■ RAW RECORDS:

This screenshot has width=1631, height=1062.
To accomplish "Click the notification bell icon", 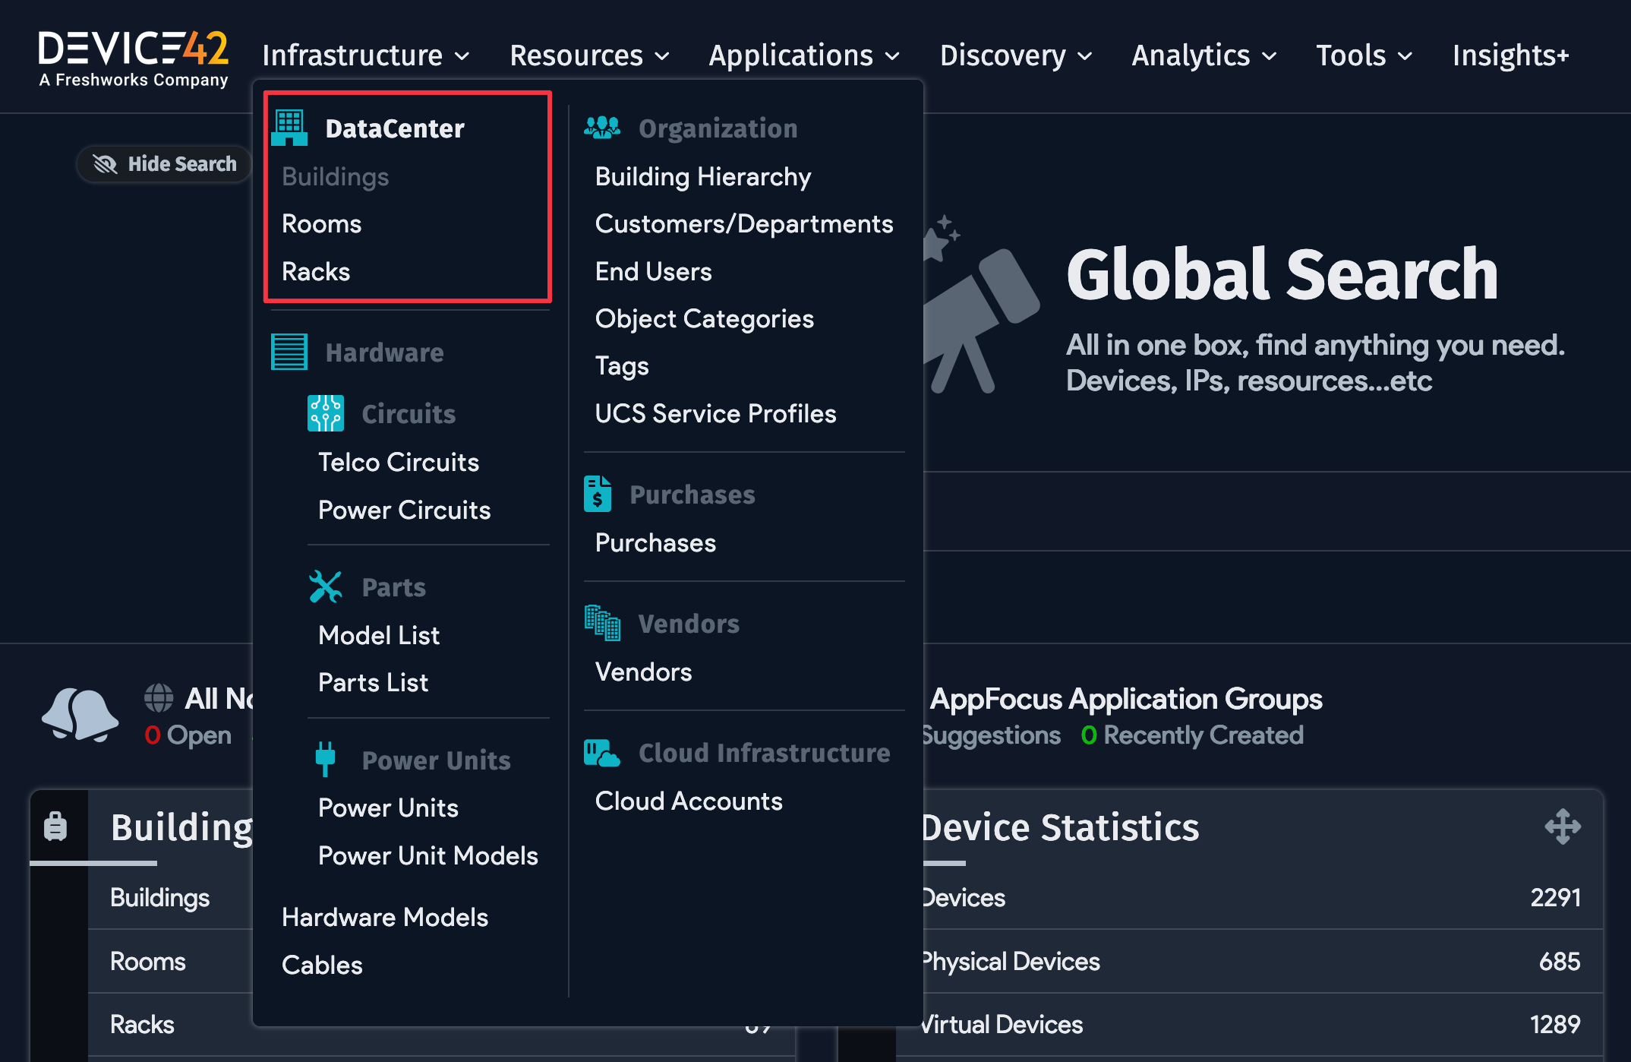I will [80, 714].
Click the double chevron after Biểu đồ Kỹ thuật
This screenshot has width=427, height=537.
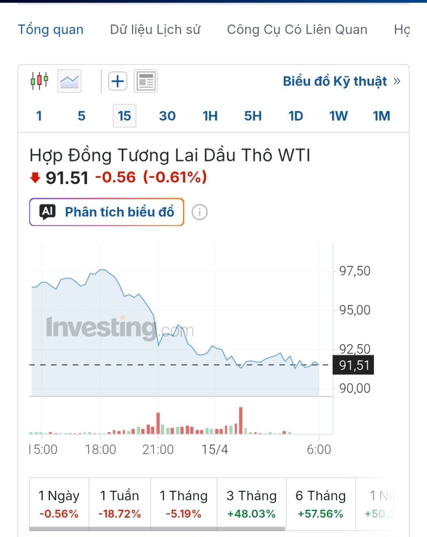pyautogui.click(x=397, y=81)
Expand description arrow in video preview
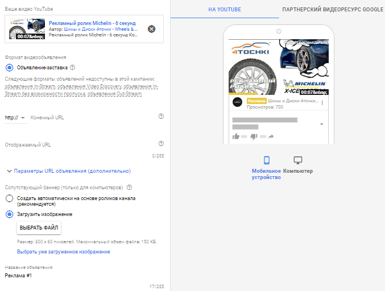Viewport: 385px width, 291px height. pos(322,124)
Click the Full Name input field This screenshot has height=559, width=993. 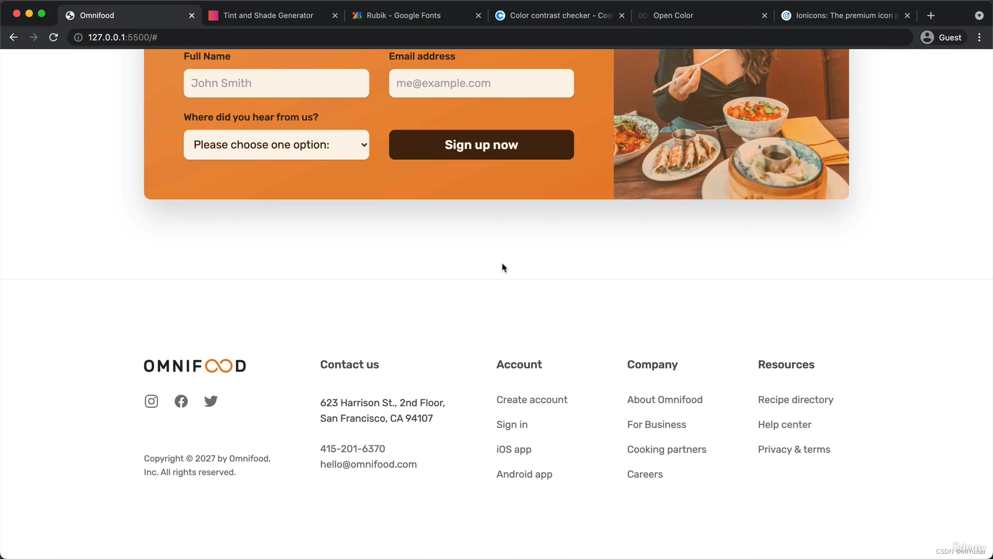[x=276, y=83]
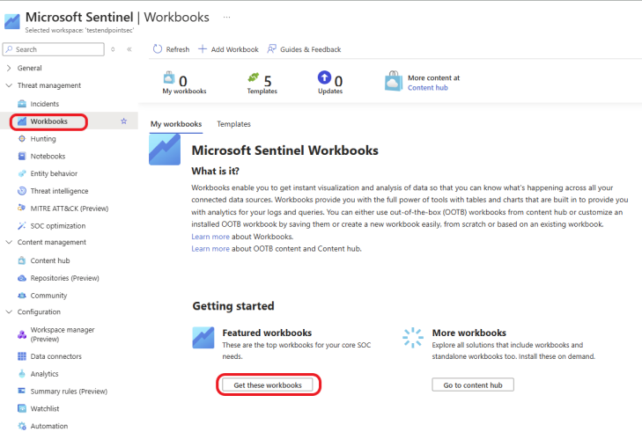Open Hunting from the sidebar icon
The width and height of the screenshot is (642, 432).
point(22,139)
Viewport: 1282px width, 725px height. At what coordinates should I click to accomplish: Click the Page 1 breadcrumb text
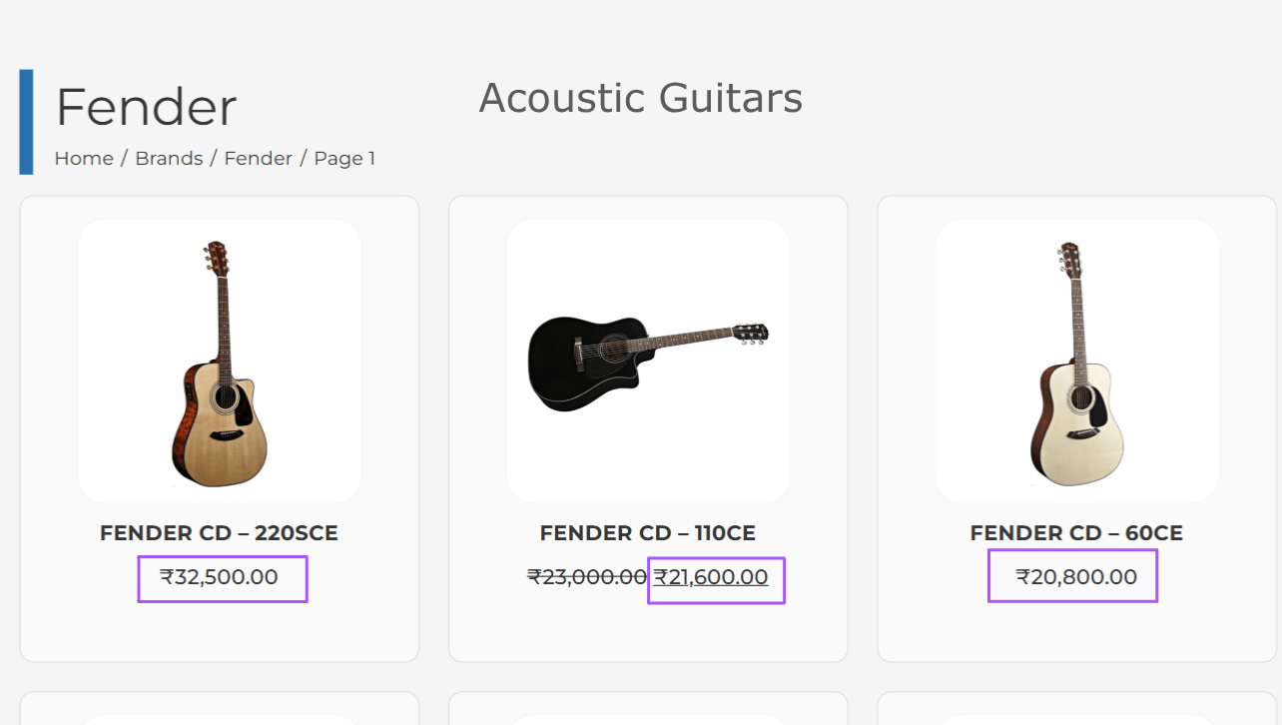344,159
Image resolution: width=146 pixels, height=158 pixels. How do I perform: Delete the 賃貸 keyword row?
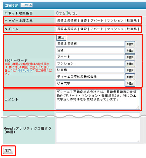tap(130, 51)
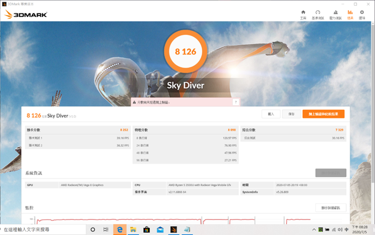Click the help question mark in warning bar
Viewport: 375px width, 235px height.
[x=235, y=102]
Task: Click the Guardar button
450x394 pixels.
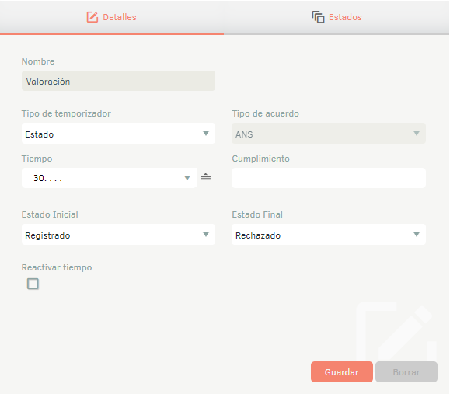Action: point(341,372)
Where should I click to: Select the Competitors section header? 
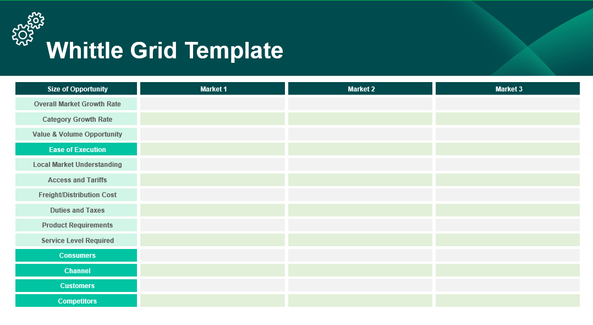pos(76,301)
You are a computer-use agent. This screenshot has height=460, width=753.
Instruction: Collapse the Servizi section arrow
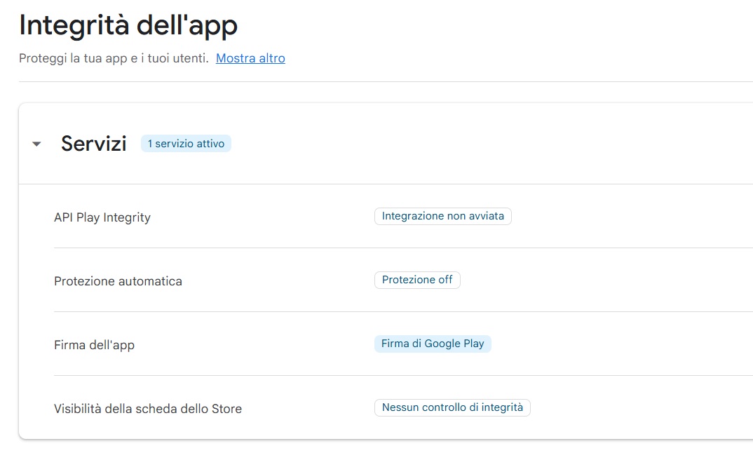[x=36, y=144]
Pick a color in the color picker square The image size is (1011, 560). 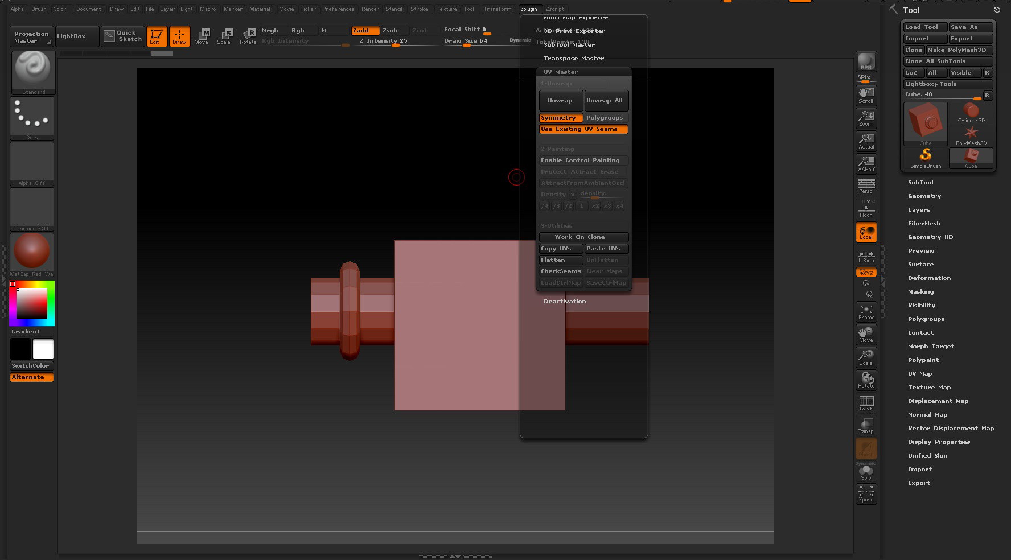click(32, 303)
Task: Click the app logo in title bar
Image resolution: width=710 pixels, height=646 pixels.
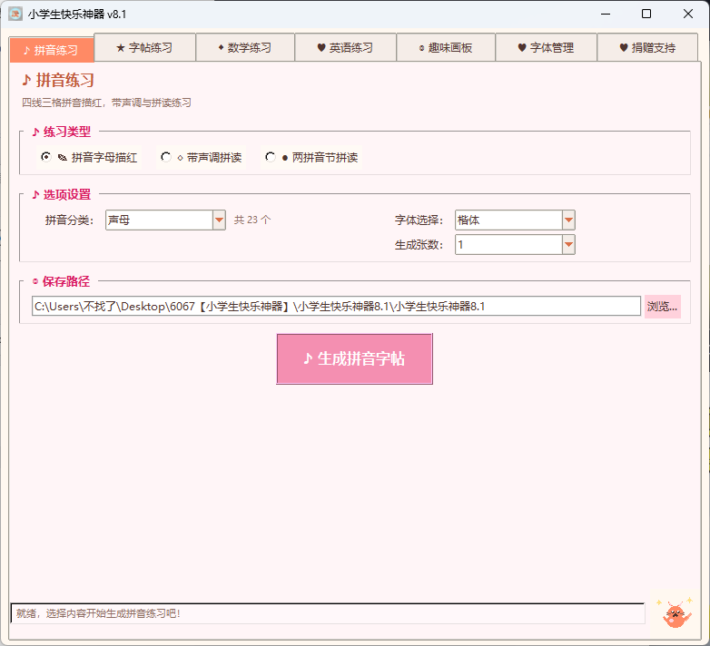Action: [x=15, y=14]
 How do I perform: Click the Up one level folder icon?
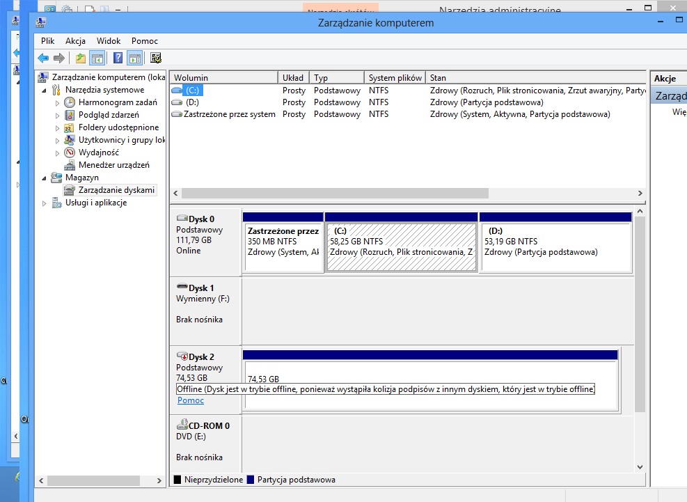(x=81, y=58)
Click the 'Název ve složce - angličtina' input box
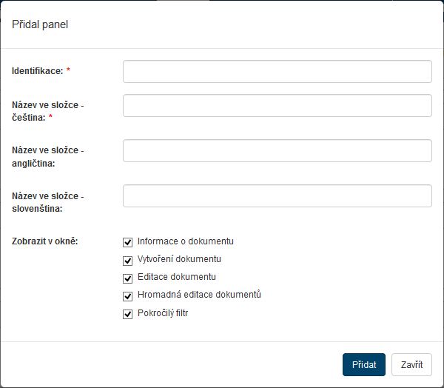 click(x=277, y=150)
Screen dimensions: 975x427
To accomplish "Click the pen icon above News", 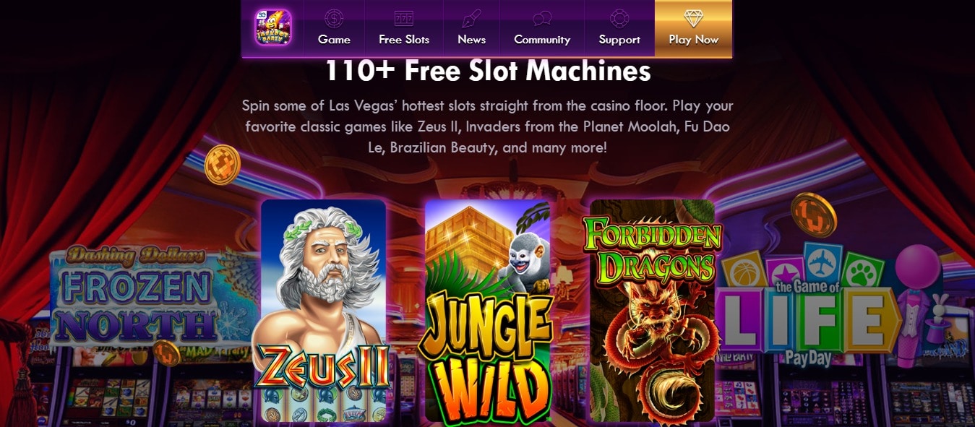I will click(x=471, y=18).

■ PROBLEM:
Copy out every line of the records above that contains the string "section". Matching is case-sensitive.

■ TASK OUTPUT:
Where should I click to: Select the Competitors section header? 
Instruction: Collapse the Servizi section arrow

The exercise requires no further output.